::: ENTRIES SHOWN :::

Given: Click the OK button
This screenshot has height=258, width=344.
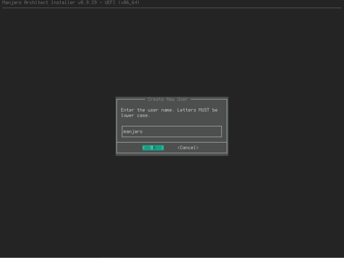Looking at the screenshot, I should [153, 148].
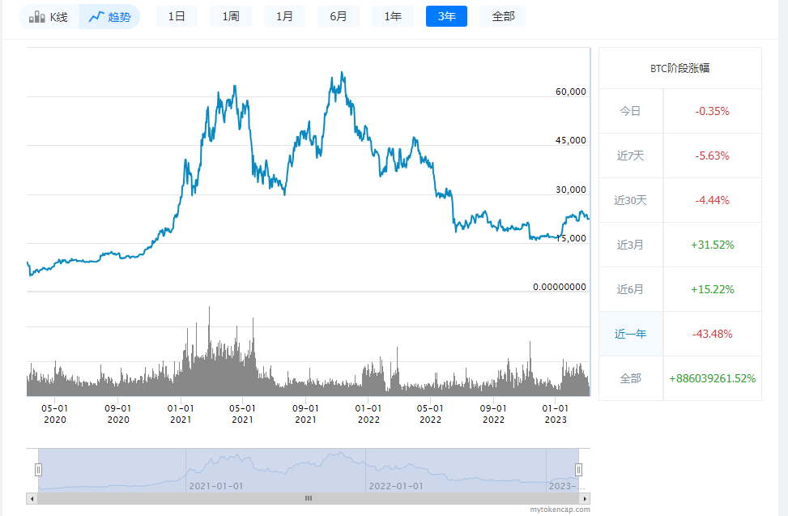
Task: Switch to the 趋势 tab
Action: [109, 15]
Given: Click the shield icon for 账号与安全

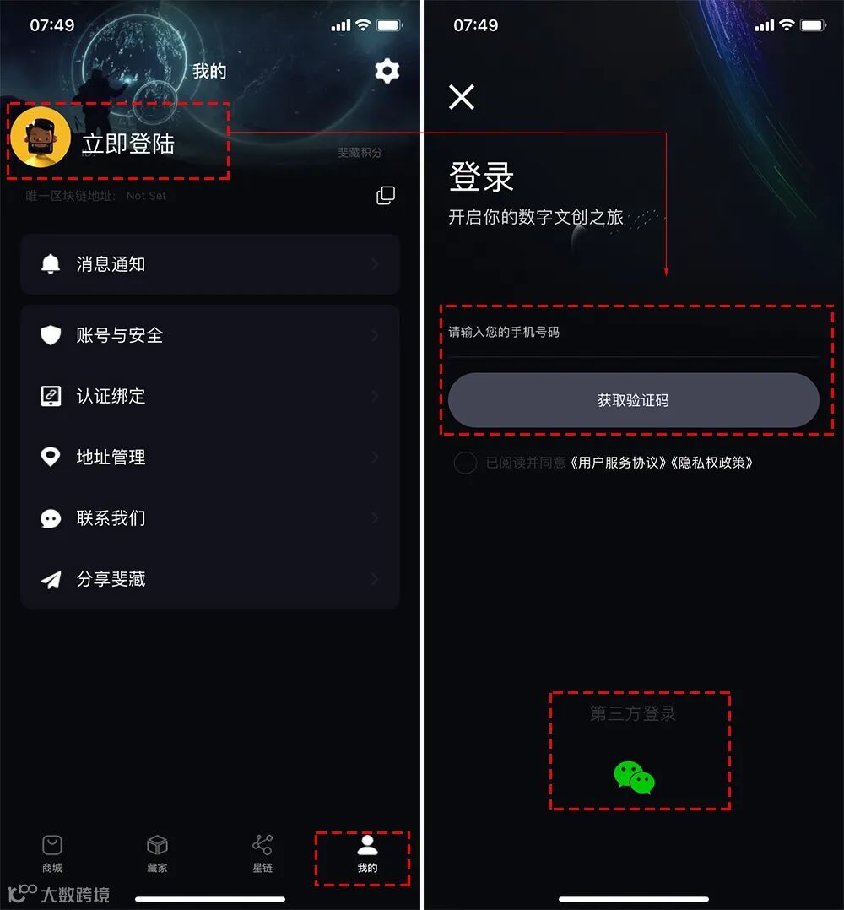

:::

▶ [PROBLEM TO WORK ON]
Rewrite all the records above with "Click" replaced by "Tap" and everything else left as it is. Omit the pictures.

▶ [COMPLETED TASK]
Given: Tap the OK button
This screenshot has height=258, width=344.
Looking at the screenshot, I should [153, 148].
Task: Switch to the 趋势 tab
Action: [109, 15]
Given: Tap the shield icon for 账号与安全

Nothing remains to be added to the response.